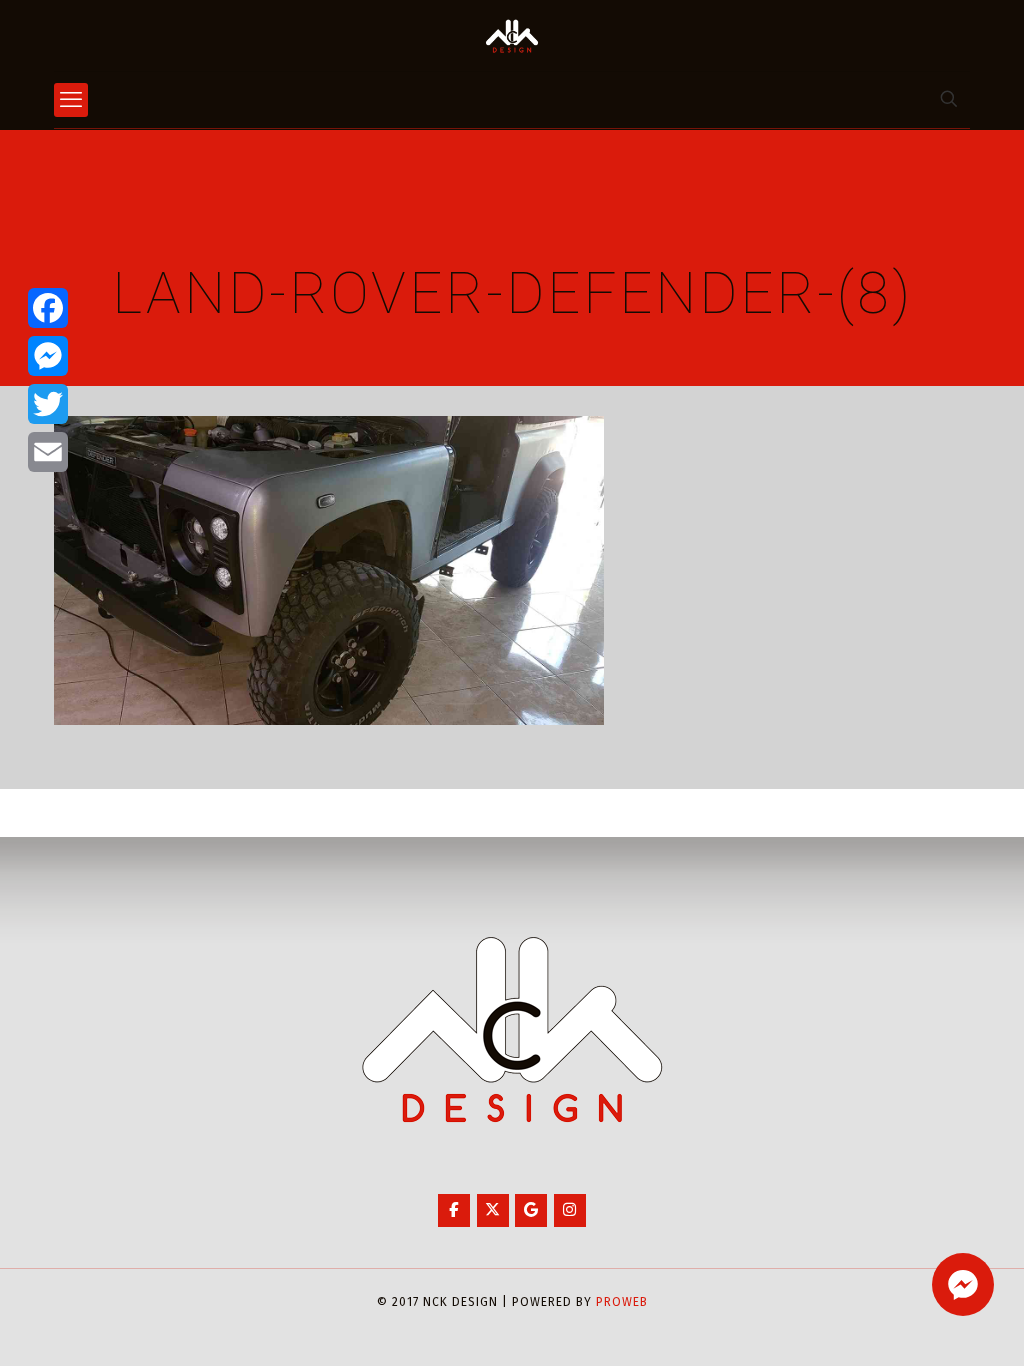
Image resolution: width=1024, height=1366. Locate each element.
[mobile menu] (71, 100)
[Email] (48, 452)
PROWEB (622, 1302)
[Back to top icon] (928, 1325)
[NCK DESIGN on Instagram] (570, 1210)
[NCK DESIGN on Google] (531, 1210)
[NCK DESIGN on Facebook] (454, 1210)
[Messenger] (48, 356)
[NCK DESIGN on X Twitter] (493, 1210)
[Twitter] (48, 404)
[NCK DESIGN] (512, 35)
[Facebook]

◆ ◆ ◆ ◆ ◆ ◆ ◆

WORK REQUEST |
Copy out all the data exactly. No images belong in the copy.

ANSWER TO THE EXERCISE |
Image resolution: width=1024, height=1366. Locate each element.
[mobile menu] (71, 100)
[Email] (48, 452)
PROWEB (622, 1302)
[Back to top icon] (928, 1325)
[NCK DESIGN on Instagram] (570, 1210)
[NCK DESIGN on Google] (531, 1210)
[NCK DESIGN on Facebook] (454, 1210)
[Messenger] (48, 356)
[NCK DESIGN on X Twitter] (493, 1210)
[Twitter] (48, 404)
[NCK DESIGN] (512, 35)
[Facebook]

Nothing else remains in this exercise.